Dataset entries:
──────────
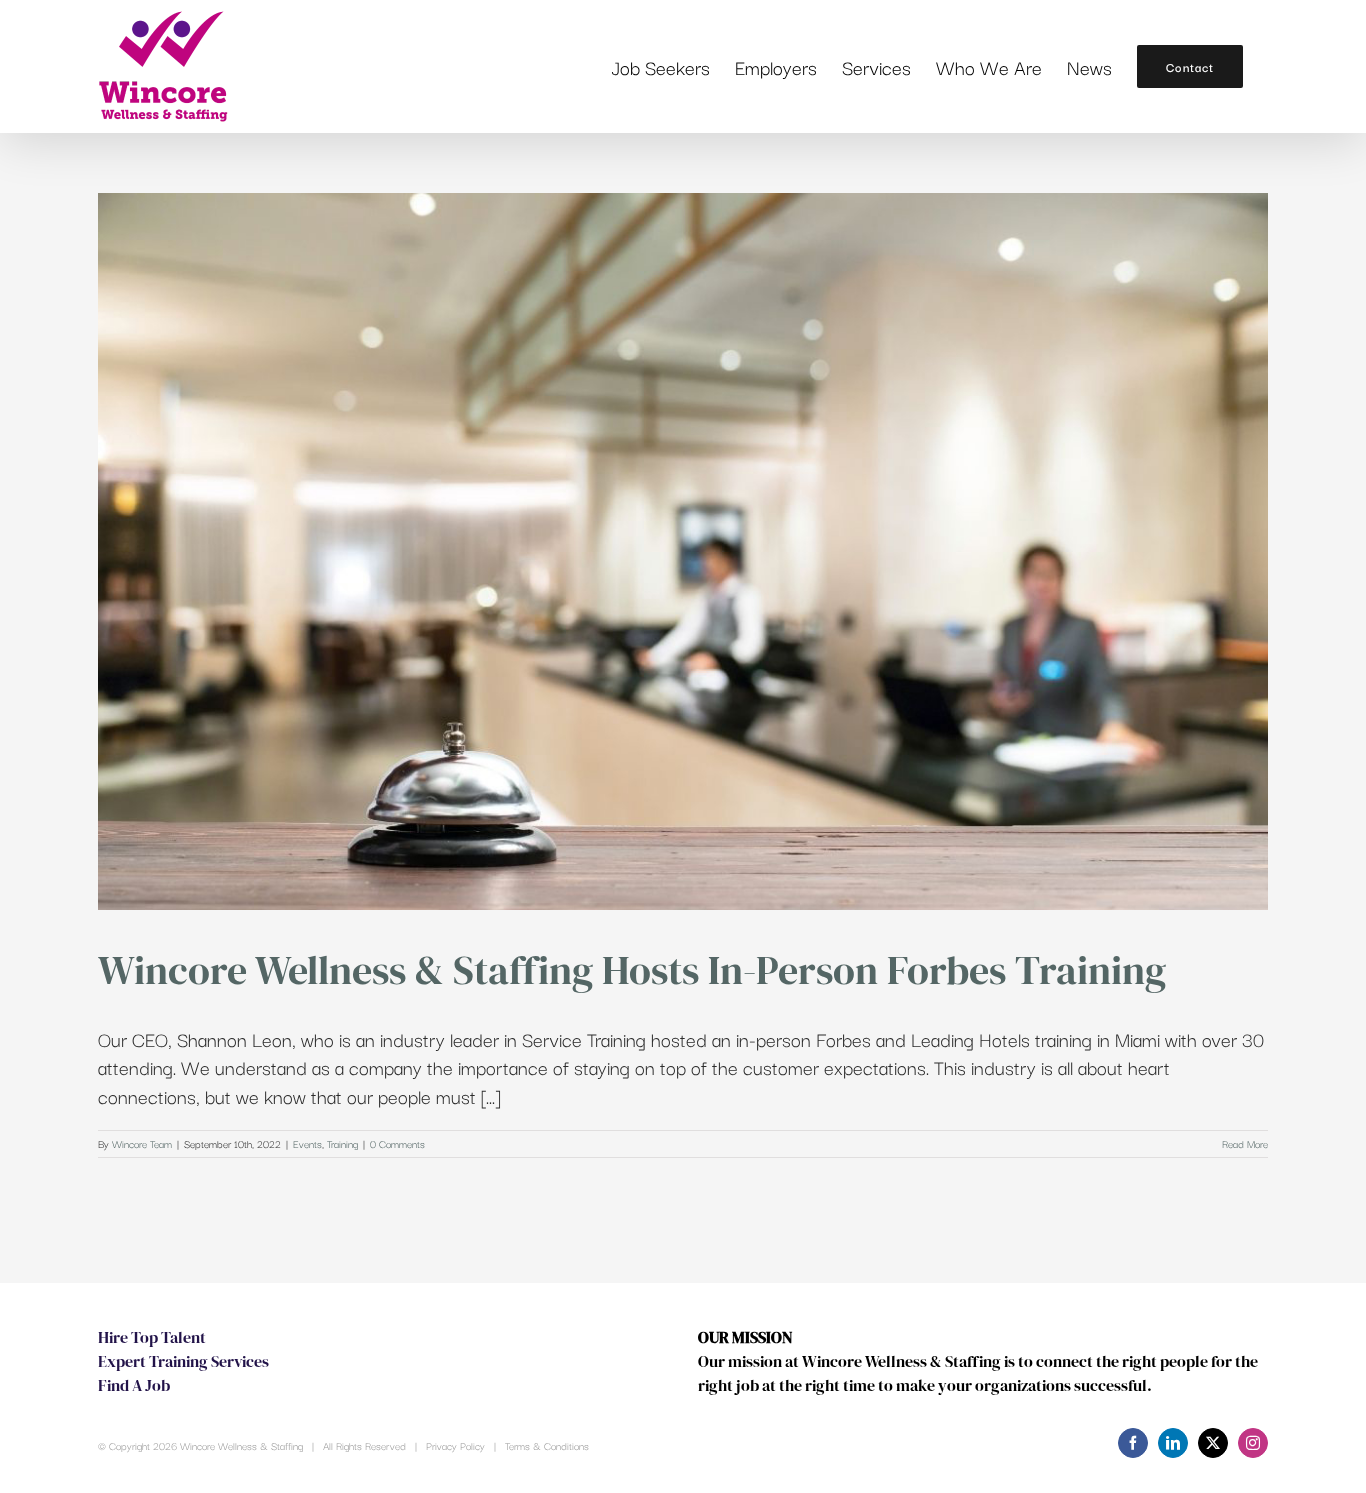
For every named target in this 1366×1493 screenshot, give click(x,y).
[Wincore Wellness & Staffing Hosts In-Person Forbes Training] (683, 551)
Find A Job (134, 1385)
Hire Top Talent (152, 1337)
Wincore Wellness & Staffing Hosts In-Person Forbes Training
──────────
# Exercise brief:
Whenever the word "Wellness" shows up in a line above, copy that line.

# Completed task:
[Wincore Wellness & Staffing Hosts In-Person Forbes Training] (683, 551)
Wincore Wellness & Staffing Hosts In-Person Forbes Training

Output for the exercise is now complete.